◆ **Excerpted text**
——
Thompsons is collaborating with the UK’s leading brain injury charity to promote and protect access to justice for brain injury survivors.
People who have suffered a serious brain injury can face significant daily challenges and unfair treatment often because of low levels of awareness and understanding in society of their condition; ignorance that has an immediate personal impact on my clients. If you’ve never experienced an acquired brain injury, or met someone who has, it’s easy to underestimate the extent to which brain injury survivors are too often unfairly stigmatised, so I invite you to put yourself in their shoes for a short while.
Living with a brain injury
Just imagine. Three years ago you sustained an acquired brain injury. Maybe you fell from height. Perhaps you were involved in a road collision. Or maybe you were the victim of a violent assault.
Alternatively, your injury may have been caused by stroke, tumour or an infection. Regardless of the cause, you were left with a brain injury that robbed you of your health and independence – and very nearly of your life.
Since then, you’ve spent months – possibly years – working with healthcare professionals and rehab experts, fighting to regain every inch of mobility and every ounce of independence and confidence possible. With love and support from those around you, you’ve gradually made a return to everyday life. But, after all that, a visit to the shops ends with your being detained by the police on suspicion of being drunk and disorderly.
Consider the unfairness and indignity of being accused of being drunk because your hard-fought-for speech had returned – albeit with a slight impediment, a little slurred. Or of being asked if you’d ‘had a few too many’ because, despite spending hours with physiotherapists, your gait remained slightly uneven, and maintaining your balance was hard.
Fast forward to the police station. A stressful situation by any measure, but doubly-so for a survivor of a brain injury, whose symptoms sometimes include memory loss, confusion and communication problems. You naturally become very agitated, keen to clearly communicate the reason for your behaviour but perhaps unable to do so. “This one’s trouble”, thinks the officer, before escorting you to a cell.
——
◆ **Entries supplied**
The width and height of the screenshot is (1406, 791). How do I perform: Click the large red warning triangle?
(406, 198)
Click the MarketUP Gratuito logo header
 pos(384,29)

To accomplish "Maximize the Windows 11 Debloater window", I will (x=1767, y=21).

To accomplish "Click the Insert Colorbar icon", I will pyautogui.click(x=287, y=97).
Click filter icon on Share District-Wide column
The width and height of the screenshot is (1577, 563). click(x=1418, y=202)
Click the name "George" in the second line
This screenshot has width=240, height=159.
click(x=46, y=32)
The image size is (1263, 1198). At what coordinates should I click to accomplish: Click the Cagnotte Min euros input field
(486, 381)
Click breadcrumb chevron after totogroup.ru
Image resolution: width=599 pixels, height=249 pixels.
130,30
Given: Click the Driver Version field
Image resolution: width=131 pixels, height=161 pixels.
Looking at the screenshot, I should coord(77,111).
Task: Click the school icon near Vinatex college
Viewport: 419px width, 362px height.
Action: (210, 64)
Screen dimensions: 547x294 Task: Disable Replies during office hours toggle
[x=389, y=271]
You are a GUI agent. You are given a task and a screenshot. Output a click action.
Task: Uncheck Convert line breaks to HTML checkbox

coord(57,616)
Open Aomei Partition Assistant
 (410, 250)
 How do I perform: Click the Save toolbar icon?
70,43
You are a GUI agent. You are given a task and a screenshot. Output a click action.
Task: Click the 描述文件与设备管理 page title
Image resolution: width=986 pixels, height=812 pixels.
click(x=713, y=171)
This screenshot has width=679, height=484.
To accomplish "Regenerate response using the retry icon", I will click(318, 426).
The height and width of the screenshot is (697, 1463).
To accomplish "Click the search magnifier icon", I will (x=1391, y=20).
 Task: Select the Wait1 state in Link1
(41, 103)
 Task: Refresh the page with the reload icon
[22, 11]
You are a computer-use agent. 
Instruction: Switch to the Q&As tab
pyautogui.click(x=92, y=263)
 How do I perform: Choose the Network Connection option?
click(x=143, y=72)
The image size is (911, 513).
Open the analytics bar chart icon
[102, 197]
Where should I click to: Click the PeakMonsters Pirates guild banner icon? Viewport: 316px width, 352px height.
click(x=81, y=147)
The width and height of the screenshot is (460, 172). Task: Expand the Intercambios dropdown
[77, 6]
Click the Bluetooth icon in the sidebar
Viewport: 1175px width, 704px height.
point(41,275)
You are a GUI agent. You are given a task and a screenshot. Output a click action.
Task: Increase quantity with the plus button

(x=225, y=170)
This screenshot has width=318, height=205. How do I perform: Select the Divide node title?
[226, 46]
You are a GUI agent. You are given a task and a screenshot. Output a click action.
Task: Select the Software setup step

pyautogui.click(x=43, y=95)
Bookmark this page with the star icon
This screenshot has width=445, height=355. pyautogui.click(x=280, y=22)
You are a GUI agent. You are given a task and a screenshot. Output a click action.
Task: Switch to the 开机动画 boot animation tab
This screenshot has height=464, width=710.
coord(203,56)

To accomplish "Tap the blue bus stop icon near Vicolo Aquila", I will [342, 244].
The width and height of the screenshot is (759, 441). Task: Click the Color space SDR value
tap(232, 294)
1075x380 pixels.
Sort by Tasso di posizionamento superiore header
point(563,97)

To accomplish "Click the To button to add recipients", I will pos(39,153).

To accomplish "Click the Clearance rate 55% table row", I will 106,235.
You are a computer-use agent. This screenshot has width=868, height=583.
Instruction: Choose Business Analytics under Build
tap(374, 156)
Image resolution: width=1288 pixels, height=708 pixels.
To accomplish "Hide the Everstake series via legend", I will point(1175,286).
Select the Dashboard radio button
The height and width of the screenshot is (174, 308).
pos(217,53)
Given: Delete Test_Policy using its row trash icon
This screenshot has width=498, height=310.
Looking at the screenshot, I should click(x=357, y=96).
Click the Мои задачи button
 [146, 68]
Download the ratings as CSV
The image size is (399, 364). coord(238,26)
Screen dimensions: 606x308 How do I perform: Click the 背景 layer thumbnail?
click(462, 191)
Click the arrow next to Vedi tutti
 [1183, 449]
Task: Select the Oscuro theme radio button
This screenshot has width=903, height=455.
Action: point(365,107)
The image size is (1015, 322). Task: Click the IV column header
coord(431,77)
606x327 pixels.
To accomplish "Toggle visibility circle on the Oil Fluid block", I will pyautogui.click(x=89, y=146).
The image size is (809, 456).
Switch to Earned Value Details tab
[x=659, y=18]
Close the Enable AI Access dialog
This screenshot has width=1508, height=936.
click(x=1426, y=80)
——
◆ **What you need to do**
- A) According to the text on brain injury survivors, whom is Thompsons collaborating with to promote and protect access to justice for them?
- B) Extend the text on brain injury survivors from its final sentence onward.

◆ **Outputs in order**
- A) The UK's leading brain injury charity.

- B)
Changing misconceptions about brain injuries across the criminal justice system
This story is not wholly invented. Nor is it a one off. Research has shown that there is a high prevalence of brain injury in offending institutions both in the UK and around the world. Headway – the brain injury association, reports that brain injury survivors often have negative experiences when they come into contact with the criminal justice system.
That’s why we are so proud to have partnered with Headway to develop and launch its Justice Project, an initiative designed to help promote education and awareness of brain injury across the criminal justice system in the UK.
The Headway Brain Injury Identity Card is a key aspect of Headway’s Justice Project, offering a simple solution to tricky conversations. The identity card can be applied for by people with a verifiable brain injury are free-of-charge to brain injury survivors over the age of 18 throughout the UK, and includes personalised information about the card holder which explains the effects of their brain injury and what support they might need.
The identity cards are designed to make it easier for police officers and staff – who are not mind readers and are often acting in what they think are the person’s best interests – to identify brain injury survivors and make sure they receive proper support. In addition, the cards also provide survivors with peace of mind that if they come into contact with emergency services, or otherwise need support during social situations, their needs can be made clear to others.
The ID cards provide information about a 24 hour legal helpline, staffed by Thompsons Solicitors, which offers free advice and representation at police stations if card-holders are detained. The helpline enables people taken into custody to have access to expert criminal law advice quickly from specially trained and empathetic lawyers at no cost, 24 hours a day, 7 days a week.
You can find out more about the ID cards, and how to apply by visiting Headway’s website.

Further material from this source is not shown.